■ **WHAT YOU SHOULD DO**: Copy out all of the entries below, replacing every "Where should I click to" with "What should I click to" and leaving everything else untouched.

■ **AVAILABLE DATA**:
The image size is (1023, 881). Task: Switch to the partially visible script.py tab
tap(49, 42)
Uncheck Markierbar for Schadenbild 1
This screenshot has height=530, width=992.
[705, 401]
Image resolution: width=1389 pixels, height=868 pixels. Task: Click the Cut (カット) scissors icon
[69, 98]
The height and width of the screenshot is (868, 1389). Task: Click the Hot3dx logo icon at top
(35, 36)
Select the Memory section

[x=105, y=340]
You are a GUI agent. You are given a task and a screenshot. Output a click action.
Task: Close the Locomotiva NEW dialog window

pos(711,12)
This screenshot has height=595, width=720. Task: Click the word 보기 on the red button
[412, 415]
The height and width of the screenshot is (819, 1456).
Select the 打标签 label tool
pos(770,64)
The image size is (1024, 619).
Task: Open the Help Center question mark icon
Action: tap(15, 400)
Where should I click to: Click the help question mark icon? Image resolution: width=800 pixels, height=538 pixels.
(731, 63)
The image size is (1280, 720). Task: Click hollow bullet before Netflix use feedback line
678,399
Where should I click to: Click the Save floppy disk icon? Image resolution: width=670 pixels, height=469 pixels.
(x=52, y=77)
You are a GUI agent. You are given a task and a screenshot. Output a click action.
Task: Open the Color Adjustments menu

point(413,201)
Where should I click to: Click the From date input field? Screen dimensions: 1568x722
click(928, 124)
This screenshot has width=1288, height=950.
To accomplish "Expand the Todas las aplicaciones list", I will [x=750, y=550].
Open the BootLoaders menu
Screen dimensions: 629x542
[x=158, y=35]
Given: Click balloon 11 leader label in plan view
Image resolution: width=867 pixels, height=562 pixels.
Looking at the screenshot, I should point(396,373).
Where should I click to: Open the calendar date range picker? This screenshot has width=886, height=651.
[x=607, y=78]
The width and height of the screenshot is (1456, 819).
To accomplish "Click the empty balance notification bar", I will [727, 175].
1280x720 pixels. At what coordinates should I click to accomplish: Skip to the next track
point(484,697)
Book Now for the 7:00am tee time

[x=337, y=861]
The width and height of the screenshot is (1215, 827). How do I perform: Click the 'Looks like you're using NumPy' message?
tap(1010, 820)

■ **THE ANSWER**:
The image size is (1023, 881). Task: Switch to the partially visible script.py tab
tap(49, 42)
Uncheck Markierbar for Schadenbild 1
This screenshot has height=530, width=992.
[705, 401]
Image resolution: width=1389 pixels, height=868 pixels. Task: Click the Cut (カット) scissors icon
[69, 98]
The height and width of the screenshot is (868, 1389). Task: Click the Hot3dx logo icon at top
(35, 36)
Select the Memory section

[x=105, y=340]
You are a GUI agent. You are given a task and a screenshot. Output a click action.
Task: Close the Locomotiva NEW dialog window

pos(711,12)
This screenshot has height=595, width=720. Task: Click the word 보기 on the red button
[412, 415]
The height and width of the screenshot is (819, 1456).
Select the 打标签 label tool
pos(770,64)
The image size is (1024, 619).
Task: Open the Help Center question mark icon
Action: tap(15, 400)
What should I click to: Click the help question mark icon? Image resolution: width=800 pixels, height=538 pixels.
(731, 63)
The image size is (1280, 720). Task: Click hollow bullet before Netflix use feedback line
678,399
What should I click to: Click the Save floppy disk icon? Image resolution: width=670 pixels, height=469 pixels.
(x=52, y=77)
You are a GUI agent. You are given a task and a screenshot. Output a click action.
Task: Open the Color Adjustments menu

point(413,201)
What should I click to: Click the From date input field? Screen dimensions: 1568x722
click(928, 124)
This screenshot has width=1288, height=950.
To accomplish "Expand the Todas las aplicaciones list", I will [x=750, y=550].
Open the BootLoaders menu
Screen dimensions: 629x542
[x=158, y=35]
Given: Click balloon 11 leader label in plan view
Image resolution: width=867 pixels, height=562 pixels.
Looking at the screenshot, I should point(396,373).
What should I click to: Open the calendar date range picker? This screenshot has width=886, height=651.
[x=607, y=78]
The width and height of the screenshot is (1456, 819).
To accomplish "Click the empty balance notification bar", I will [727, 175].
1280x720 pixels. At what coordinates should I click to accomplish: Skip to the next track
point(484,697)
Book Now for the 7:00am tee time

[x=337, y=861]
The width and height of the screenshot is (1215, 827). How do I perform: Click the 'Looks like you're using NumPy' message?
tap(1010, 820)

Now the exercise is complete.